Funeral Scams to Avoid
Although it seems unthinkable to take advantage of a grieving family to make money, scams and fraud related to the death care industry can happen. As is the case in any field where emotions are high and decision-making is a strained business, unscrupulous vendors and outright scam artists may take advantage of the situation to earn a buck.
The majority of funeral homes operate in conjunction with national laws and regulations related to the funeral planning industry—and do it with compassion. However, if you find yourself feeling uncomfortable with any part of the process, be sure and step away from the funeral plans and check with this list of common funeral scams.
- Not Allowing You to See The Prices: Under the Federal Trade Commission’s Funeral Rule, funeral homes must provide you with an itemized list of all their goods and services—including both packages and a la carte options. This list must be offered up front and without any other obligation on your part. In many cases, you can even request a copy over the phone or via mail, allowing you the chance to look it over at your leisure.

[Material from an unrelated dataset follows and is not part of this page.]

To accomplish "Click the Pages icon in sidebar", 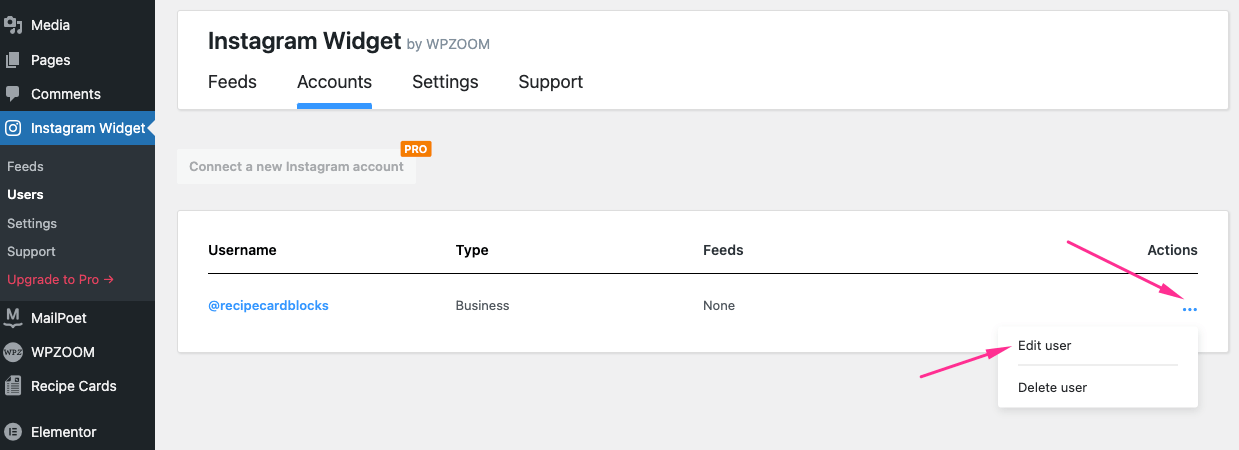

- Pressuring You to Decide Now: Like car dealerships, funeral homes have a better chance of getting results if they keep you on site until you’ve made all your decisions and put down a deposit on the funeral of your choosing. This exhausting process often leads to impulsive decisions and overspending. You have every right to take your time and ask to return at a later date.
- Forcing You to Buy from Them: There is no law that says you have to buy all your funeral items from the funeral home (in fact, the law says the exact opposite). You are allowed to shop around and order things like caskets, headstones, and funeral flowers from an outside provider—and the funeral home must accept them.
- Pre-Plan Funerals Over the Phone: A funeral pre-plan package can be a good deal, but it’s best to consider one of these plans with the help of an estate planning attorney or funeral home you trust. Never give any financial information over the phone or discuss your advance funeral plans unless you have researched the vendor ahead of time.
- Requiring You to Embalm or Preserve: Embalming and other body modification options are entirely up to you. Although funeral homes may cite health laws or the nature of the death as reasons embalming is “required,” the only situations in which it has to be done include travel over some state lines. If you don’t want to embalm the deceased, you don’t have to.
You should also take extra precautions whenever you are pre-planning a funeral. Although advance plans have gotten a fairly bad reputation in recent years, not all plans are designed to take your money and leave you with a sub-par funeral. As long as you take your time, research your options, and talk with your family or attorney before you sign any contracts, you should be able to choose the best deal. Never feel pressured to “act now” or make a decision before you’re ready—you have the legal and moral right to take your time or find services elsewhere.